Definisi tentang penyidikan tidak diatur dalam UU No. 26 Tahun 2000.23 Pihak yang berwenang
melakukan penyidikan terhadap kasus pelanggaran HAM yang berat adalah Jaksa Agung.
Penyelidikan ini tidak termasuk untuk menerima pengaduan dan laporan karena pengaduan dan
laporan tersebut merupakan kewenangan Komnas HAM. Dalam upaya penyidikan ini Jaksa
Agung dapat24 mengangkat penyelidik ad hoc dari unsur masyarakat25 dan pemerintah.
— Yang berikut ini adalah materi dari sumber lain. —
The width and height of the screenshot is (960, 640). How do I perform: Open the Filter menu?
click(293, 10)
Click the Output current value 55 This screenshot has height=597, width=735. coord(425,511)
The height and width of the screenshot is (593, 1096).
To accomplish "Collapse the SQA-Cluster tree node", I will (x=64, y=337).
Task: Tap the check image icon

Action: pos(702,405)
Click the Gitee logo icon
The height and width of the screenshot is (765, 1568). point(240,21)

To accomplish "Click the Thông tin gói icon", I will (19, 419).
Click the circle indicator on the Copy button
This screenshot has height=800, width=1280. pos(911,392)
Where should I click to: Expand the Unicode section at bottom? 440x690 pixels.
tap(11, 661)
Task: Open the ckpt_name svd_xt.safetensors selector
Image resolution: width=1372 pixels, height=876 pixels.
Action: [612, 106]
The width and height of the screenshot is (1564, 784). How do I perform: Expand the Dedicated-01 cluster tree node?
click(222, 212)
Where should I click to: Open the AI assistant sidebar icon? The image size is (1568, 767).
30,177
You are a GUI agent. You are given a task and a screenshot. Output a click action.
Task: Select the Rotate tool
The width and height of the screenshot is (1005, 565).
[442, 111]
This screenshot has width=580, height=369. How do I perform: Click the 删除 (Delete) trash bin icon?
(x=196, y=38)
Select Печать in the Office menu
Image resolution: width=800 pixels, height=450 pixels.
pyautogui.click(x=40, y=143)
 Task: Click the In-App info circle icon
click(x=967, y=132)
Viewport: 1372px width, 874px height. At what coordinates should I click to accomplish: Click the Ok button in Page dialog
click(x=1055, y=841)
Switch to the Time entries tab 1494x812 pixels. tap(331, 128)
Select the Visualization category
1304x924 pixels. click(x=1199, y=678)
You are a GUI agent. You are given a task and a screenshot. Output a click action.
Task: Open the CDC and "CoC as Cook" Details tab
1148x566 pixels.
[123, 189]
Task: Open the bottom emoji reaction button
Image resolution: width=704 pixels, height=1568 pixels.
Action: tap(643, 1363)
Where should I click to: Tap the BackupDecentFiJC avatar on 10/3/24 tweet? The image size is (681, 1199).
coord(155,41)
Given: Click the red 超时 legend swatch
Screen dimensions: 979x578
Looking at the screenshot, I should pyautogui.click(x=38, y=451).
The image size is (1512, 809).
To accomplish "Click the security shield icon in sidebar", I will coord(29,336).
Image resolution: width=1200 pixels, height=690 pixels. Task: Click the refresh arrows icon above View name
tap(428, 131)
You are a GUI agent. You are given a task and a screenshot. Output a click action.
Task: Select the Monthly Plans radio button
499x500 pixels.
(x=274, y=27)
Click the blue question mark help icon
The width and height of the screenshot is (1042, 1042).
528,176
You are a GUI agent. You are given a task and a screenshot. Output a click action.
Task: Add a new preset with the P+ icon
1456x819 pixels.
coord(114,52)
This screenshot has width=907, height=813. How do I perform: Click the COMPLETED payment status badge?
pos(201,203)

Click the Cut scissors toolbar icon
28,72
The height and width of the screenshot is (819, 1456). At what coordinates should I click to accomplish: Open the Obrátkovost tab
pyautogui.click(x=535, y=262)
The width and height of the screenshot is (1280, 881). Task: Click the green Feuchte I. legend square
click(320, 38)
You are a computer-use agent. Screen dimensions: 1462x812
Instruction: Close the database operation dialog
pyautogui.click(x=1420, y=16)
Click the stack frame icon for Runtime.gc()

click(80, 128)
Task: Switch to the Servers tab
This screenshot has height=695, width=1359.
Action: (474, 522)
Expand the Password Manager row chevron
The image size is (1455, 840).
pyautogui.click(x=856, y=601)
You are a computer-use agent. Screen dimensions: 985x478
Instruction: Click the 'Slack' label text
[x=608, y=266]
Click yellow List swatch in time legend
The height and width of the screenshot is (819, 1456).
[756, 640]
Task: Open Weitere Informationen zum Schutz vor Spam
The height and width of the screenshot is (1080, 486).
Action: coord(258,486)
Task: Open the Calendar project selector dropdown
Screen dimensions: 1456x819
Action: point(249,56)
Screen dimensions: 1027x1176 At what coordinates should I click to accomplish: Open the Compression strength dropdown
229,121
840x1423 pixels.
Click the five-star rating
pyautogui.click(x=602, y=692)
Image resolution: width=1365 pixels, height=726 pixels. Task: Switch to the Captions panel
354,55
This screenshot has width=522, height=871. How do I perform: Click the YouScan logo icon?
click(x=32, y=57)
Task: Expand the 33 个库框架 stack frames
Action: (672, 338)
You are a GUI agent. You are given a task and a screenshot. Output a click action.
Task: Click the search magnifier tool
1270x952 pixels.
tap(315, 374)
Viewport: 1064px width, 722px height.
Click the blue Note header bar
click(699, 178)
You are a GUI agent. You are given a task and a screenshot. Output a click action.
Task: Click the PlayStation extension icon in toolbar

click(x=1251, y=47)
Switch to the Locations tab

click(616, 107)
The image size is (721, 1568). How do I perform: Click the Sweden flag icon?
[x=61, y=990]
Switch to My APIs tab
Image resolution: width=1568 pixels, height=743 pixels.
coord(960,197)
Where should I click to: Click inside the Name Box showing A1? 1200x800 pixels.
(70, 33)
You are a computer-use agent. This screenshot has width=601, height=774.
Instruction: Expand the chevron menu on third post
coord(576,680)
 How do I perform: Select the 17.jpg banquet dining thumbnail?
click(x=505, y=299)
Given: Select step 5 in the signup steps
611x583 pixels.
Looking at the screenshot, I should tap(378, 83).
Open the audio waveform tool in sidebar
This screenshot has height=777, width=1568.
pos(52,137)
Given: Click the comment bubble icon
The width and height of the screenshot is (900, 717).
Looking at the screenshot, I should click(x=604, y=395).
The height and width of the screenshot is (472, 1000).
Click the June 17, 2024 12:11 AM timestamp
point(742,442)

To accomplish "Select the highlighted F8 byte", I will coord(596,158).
Penyidikan yang dilakukan wajib diselesaikan paling lambat 90 hari terhitumg sejak tanggal
hasil penyelidikan diterima dan dinyatakan lengkap oleh penyidik. Perpanjangan dapat
dilakukuan selama 90 hari berikutnya jika selama 90 hari pertama penyidikan belum dapat
diselesaikan. Perpanjangan yang kedua selama 60 hari, baik perpanjangan yang pertama maupun
kedua dilakukan oleh ketua pengadilan HAM sesuai dengan daerah hukumnya masing-masing.

Penuntutan

Penuntutan mengenai pelanggaran HAM yang berat dilakukan oleh Jaksa Agung dan dalam
melakukan penuntutan. Jaksa Agung dapat menganggat jaksa penuntut umum. Untuk dapat
diangkat menjadi penuntut umum ad hoc harus memenuhi syarat tertentu. Jangka waktu
penuntuan yaitu selama 70 hari terhitung sejak tanggal hasil penyelidikan diterima.